Collected data
************

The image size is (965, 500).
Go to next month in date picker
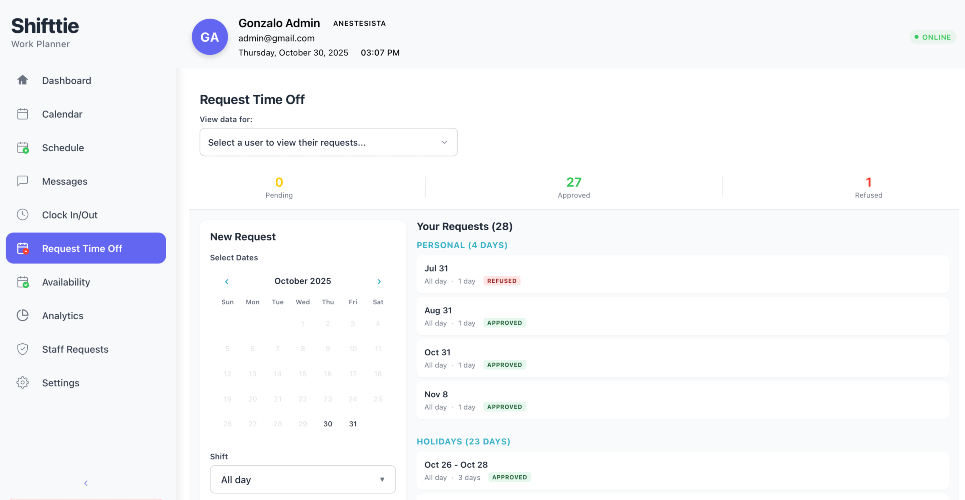point(379,281)
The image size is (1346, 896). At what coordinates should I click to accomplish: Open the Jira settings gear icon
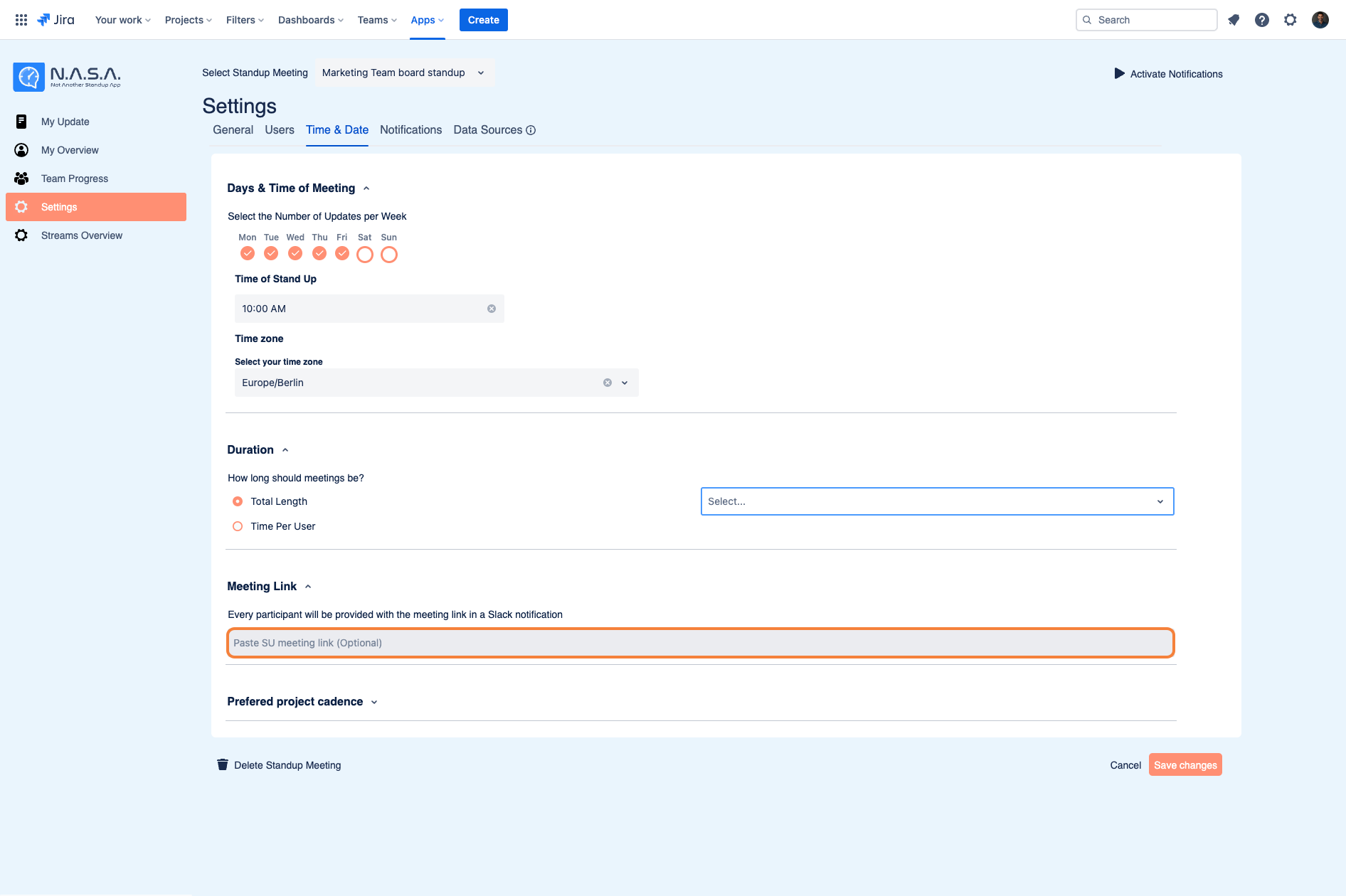(1291, 20)
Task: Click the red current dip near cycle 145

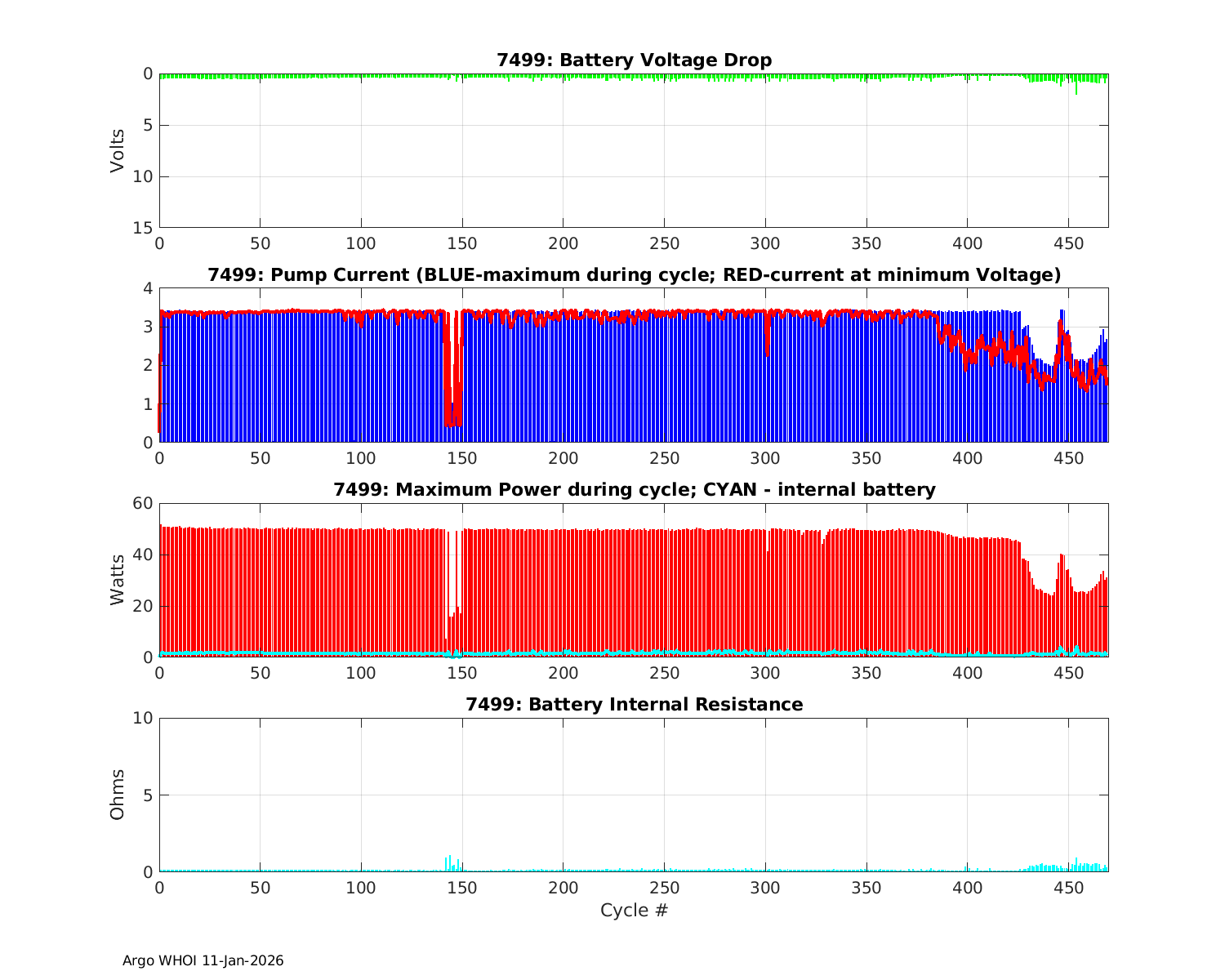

************

◆ **What is needed**: Reproduce, exactly and with no pictures, the lines from the line containing "The image size is (1346, 896)." through the closing line of the data above, keeping both ends.

◆ **Result of this task**:
The image size is (1346, 896). At what coordinates should I click to accomplish: Open the Jira settings gear icon
(1291, 20)
Task: Click the red current dip near cycle 145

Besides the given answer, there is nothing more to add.